DEVOTION – THURSDAY,
JULY 5, 2012
“A Faith that Can’t
Be Trusted”
BY
GREG LAURIE
Dear brothers and sisters, when troubles come your way,
consider it an opportunity for great joy. For you know that when your faith is
tested, your endurance has a chance to grow. - (James 1:2–3)
Generally in life, we want to avoid pain. We want to be
comfortable. Things like pain-free dentistry appeal to us. And so does
effortless weight loss. We are looking for the workout that doesn’t require us
to, well, actually work out. And we want the pounds to just melt off without
changing our eating habits.
But what is true in losing weight is true in life as well:
No pain, no gain.
The pain that comes into our lives has its purpose. It
reminds us of a deeper need, and that is our need for God.
Hunger pangs, for example, remind us that it is time to
eat. In fact, I can set the clock by my stomach. I am hungry first thing in the
morning. I usually eat breakfast before 6:00 a.m., so by 10:00, I am fully
hungry for lunch, even when it is still another hour-and-a-half away. That
hunger pang is a reminder that I will need food eventually.
Pain reminds us that we need God. In his book, The
Problem of Pain, C. S. Lewis wrote that pain “removes the veil; it
plants the flag of truth within the fortress of a rebel soul.”

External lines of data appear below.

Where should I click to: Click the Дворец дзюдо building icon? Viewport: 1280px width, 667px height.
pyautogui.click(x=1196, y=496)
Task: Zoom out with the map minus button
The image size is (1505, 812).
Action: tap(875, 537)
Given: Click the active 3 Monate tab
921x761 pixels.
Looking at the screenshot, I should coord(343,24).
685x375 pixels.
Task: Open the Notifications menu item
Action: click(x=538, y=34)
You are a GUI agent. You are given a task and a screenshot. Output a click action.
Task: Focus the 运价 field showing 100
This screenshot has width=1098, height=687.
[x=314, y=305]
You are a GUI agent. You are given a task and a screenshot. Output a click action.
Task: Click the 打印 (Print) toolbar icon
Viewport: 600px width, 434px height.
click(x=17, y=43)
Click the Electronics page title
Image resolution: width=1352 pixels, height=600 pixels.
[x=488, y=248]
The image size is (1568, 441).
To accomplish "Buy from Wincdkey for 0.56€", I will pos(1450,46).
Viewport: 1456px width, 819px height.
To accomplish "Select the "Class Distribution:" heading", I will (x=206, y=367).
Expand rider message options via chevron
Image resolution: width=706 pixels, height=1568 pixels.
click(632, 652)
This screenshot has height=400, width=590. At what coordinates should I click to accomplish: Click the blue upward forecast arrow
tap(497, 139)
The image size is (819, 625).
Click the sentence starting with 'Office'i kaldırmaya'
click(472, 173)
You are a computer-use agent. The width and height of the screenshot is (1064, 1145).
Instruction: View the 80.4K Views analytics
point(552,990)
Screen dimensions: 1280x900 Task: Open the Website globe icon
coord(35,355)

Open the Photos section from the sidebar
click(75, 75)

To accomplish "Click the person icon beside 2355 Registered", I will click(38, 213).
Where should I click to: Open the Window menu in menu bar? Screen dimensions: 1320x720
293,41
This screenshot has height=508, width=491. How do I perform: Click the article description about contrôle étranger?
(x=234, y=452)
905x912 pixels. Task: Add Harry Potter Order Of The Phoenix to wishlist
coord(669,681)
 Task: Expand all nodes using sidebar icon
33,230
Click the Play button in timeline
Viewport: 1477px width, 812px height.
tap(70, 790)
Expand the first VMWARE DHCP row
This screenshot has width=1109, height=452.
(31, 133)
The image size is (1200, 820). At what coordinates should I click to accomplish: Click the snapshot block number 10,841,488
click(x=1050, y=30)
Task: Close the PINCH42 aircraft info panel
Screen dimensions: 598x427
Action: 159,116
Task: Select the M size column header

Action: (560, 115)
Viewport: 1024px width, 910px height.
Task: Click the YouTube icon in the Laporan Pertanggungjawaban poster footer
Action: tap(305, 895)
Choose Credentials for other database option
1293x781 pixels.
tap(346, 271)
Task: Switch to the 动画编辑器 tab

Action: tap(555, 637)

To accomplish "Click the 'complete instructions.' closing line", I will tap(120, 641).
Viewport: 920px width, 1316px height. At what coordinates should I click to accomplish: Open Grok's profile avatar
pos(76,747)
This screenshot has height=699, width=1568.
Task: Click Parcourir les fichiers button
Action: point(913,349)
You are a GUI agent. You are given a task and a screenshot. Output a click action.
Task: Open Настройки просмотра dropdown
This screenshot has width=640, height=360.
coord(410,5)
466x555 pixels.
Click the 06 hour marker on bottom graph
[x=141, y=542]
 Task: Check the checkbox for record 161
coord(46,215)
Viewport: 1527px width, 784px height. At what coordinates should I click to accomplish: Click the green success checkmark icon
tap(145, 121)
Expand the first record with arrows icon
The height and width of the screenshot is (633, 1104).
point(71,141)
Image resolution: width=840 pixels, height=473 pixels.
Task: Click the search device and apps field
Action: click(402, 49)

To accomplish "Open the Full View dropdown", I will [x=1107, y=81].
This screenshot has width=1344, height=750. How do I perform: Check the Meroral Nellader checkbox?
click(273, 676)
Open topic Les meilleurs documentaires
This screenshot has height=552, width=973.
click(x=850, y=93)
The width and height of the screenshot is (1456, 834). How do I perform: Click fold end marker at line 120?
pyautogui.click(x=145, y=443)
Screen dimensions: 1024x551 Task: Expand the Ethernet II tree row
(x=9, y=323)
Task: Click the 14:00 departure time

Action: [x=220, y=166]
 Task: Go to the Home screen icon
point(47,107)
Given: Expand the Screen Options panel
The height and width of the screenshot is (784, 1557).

God uses pain. And through adversity, we learn eternal
truths that we would not learn otherwise.
As author Randy Alcorn has said, “If you base your faith
on lack of affliction, your faith lives on the brink of extinction and will
fall apart because of a frightening diagnosis or a shattering phone call. Token
faith will not survive suffering, nor should it.”
Listen. The faith that cannot be tested is a faith that
cannot be trusted. God wants you to toughen up and grow up to be a man or woman
of God. And that is what adversity in your life can do.